Artur, or Albert, shrugged. "Everyone else had t-shirts and jeans, or dresses for some of the girls." He wrinkled his nose slightly, still at that age where "girl" was a dirty word. "But the tourists had business suits and bowler hats. It's nothing, I guess. They probably were just passing through and didn't get the memo about what to wear."
"You're right," Shri said, trying to calm herself down. "Where are Ma and Papa?"
Her brother looked confused for a moment. "Oh, you mean our parents," he finally said. "They're gone."
Shri's calmness evaporated. "What does that mean?" she demanded. "Where did they go?"
"Albert" made a vague gesture with his hands. "They're gone," he repeated, his face and voice devoid of emotion.
Shri shook her head and stormed out the front door, only to find--
What looked like a surrealistic painting, or maybe a deranged alien's idea of Earth.
That was a valid theory. Alien invasion. Shri had never believed in the supernatural, but it seemed all too possible now.
Because yesterday, the sun hadn't been blue, and the sky hadn't been purple with green clouds.
"Man, these aliens sure like green and purple," Shri muttered, smiling in spite of herself.
The sidewalk in front of her house had a veritable field of sunflowers growing out of it. A faint humming came from them, and they whipped around to face her when she stepped closer, revealing faint impressions of humanlike faces in their centers. Okay, these definitely weren't the species Shri knew of...
She wasn't smiling anymore.
A shimmer on the ground caught her eye. When it faded, her journal was lying there, open to the page she'd left off at. Trembling, she picked it up and read her forgotten words. Surprisingly, there wasn't much text, just four words:
It's time to descend!
What did that even mean? Had she been drugged at the festival? That wouldn't explain her brother's name change.

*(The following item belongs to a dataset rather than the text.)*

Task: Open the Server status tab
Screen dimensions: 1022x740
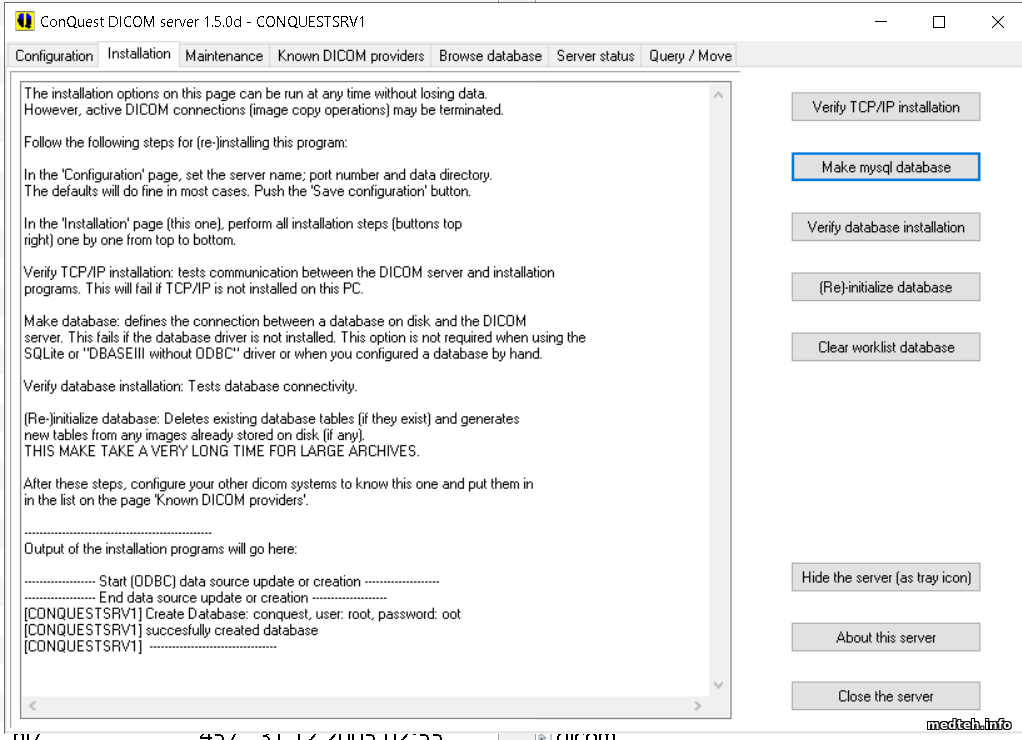Action: (x=595, y=56)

Shri thought she heard computer keys clacking loudly, somewhere behind the house. She went to investigate, but there was nothing out of the ordinary there...except the coloration, of course.
For a moment, the world flickered out of focus, becoming a blur that almost seemed pixelated. Then it all faded out.
*
"Good thing we're going to reset the programming," the first technician said, adjusting his bowler hat and brushing a speck of dust off his suit. "Our simulations are becoming self-aware."

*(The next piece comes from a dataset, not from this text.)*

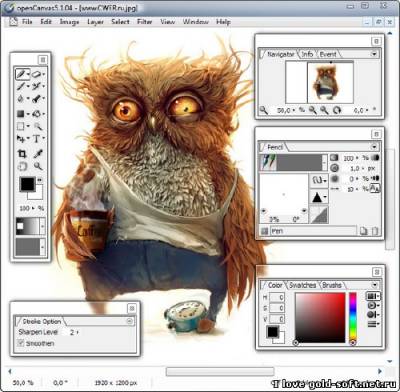Select the Pencil tool in toolbox

(21, 74)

"We knew that was a risk," his coworker replied. "'It's The Sims taken up to eleven'," he quoted from an advertisement. "They're intelligent people, but made of zeroes and ones, instead of bone and blood. Oh, and I meant to tell you--the system was glitching. The parental units deleted themselves, can you believe it?"
"Weird. Well, that should be fixed soon."
On the screen, an Indian-American girl crouched on the technicolor lawn.
One of the technicians pressed another button, and she disappeared. With a few clicks, the display toggled to her bedroom, where she slept peacefully.
"Change her ethnicity to German," the second technician ordered. "And remove the bit about her brother being adopted. I'd rather have them be biological siblings."
Her hair turned blonde, her skin pale.
"Can I keep the green and purple color scheme on the backgrounds?"
"Sure, if you want. Now wake her up."
"You ever think about the ethics of this? Changing her entire identity like this, over and over?"
"Nah."
"Hey, did you hear that?"
"What?"
"It sounded like...like a giant keyboard, somewhere above us."
"Joe, you're letting the work get to you. Go home and get some rest."
*
Sabine Albrecht woke up at precisely eight-thirty AM, as she usually did; dressed in her favorite traditional blue-and-grey dirndl, as she usually did; and went downstairs to meet the day, as she usually did.